Our culture is enthralled by the creation of wealth as if from nothing, and that skill is indeed sparkly. But we tend to ignore the enormous amount of value generated by persistently raising the base rate over time.

Most people don’t drive a Tesla and never will. But just compare a “normal” car from today to one from a decade ago to see what a difference — and how much value — the base rate can create.

Two Kinds of Work

My friend Scott Perry offered me a really helpful reframe the other day:

There’s the work we have to do, and the work we get to do.

The work we have to do covers our responsibilities and allows us to get by in the world of money and things. It might be a job, a career, or — if we’re lucky — a vocation.

The work we get to do is where we thrive, contribute, and play with possibility. It might be a hobby or a vocation, or — if we’re lucky — a job or a career.

Where people get in trouble, Scott told me, is when they conflate the two or put too much pressure on the work they get to do. Passion projects that have to pay the bills are rarely satisfying and not always successful.

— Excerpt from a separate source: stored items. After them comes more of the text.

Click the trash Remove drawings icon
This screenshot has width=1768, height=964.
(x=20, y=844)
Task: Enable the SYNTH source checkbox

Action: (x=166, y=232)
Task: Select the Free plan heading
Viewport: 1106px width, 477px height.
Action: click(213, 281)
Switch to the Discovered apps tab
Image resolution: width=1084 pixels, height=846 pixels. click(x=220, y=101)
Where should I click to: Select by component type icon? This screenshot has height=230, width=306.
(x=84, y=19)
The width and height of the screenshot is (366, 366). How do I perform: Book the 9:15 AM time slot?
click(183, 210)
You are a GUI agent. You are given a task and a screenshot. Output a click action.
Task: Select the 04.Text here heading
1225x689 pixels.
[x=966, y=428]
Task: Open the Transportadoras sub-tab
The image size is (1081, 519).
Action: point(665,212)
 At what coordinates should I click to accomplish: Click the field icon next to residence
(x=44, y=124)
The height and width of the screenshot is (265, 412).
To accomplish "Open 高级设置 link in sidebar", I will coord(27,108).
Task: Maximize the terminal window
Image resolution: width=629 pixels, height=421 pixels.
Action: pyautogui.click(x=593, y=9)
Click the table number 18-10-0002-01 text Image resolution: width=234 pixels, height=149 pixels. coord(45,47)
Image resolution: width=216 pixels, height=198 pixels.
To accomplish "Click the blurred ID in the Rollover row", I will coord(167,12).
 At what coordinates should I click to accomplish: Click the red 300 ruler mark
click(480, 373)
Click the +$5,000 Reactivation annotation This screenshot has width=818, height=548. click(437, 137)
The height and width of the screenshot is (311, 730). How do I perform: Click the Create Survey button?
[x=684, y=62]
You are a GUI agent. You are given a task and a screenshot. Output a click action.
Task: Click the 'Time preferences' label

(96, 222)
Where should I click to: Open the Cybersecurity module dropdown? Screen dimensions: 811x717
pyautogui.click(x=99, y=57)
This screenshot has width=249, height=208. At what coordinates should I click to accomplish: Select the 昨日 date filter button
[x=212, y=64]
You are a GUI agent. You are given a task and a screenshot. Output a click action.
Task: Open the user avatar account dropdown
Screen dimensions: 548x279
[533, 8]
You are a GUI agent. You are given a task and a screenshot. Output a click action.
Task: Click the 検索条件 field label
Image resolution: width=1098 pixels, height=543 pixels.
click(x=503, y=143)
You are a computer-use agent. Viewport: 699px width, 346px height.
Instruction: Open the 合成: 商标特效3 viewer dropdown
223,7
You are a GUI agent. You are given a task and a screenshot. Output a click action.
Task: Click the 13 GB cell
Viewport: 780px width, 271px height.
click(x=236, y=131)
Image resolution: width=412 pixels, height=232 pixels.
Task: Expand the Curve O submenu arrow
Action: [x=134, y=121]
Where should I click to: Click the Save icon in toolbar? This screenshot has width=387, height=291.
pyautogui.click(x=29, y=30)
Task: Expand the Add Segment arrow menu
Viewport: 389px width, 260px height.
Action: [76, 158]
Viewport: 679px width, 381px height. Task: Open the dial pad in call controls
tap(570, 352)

The opportunity, then, is to find work worth doing to cover your responsibilities, and to do work worth talking about on the side. The better you get at the work you get to do, the more opportunities you can earn to do it.

Cogs vs. Crooks

It’s much easier to forgive them who know not what they do.

On some occasions, and in some organizations, the left hand and right hand truly do not know what the other is doing. You have to fill out a form to wait in a line to fill out another form — and if the process can’t meet its own deadline, well, that’s just tough, isn’t it?

Other places — other people — know exactly what they’re doing.

Perhaps the first kind are just trying to sleep through the day, but the other kind make you wonder how they sleep at night.

On Vietnam

With an unusual amount of time on my hands over the past several days, I’ve begun working my way through the Vietnam War documentary.

Of the many things that jump out onscreen — the savagery of the fighting, the political and social complexity on both sides, the odd hybrid of WWII-era equipment and systems still in use today — the thing that’s most struck me thus far is how poorly the Americans, in particular, understood the conflict they were getting into or why.

During the Eisenhower and Kennedy years, there are example after example of poorly constructed analogies and (under Kennedy) incremental escalations. Then, under Johnson, the conflict gets blatantly out of control. At that point, any analogies in the president’s mind don’t matter as much as ego and inability to find a way out of a fight.

As one of the subjects poignantly remarks, the series shows that Vietnam was the war that proved the United States is subject to history, too.

Two Kinds of Journeys

One kind: known destination, known route.

“Does this bus stop at 82nd street?”

It does or it doesn’t; it’s for you or it’s not.

The other kind: unknown destination, unknown route.

“I’m building a rocket ship.”

Two different journeys — with very different vehicles, costs, and questions. A rocket probably won’t get you to 82nd street, and a bus won’t get you to Mars.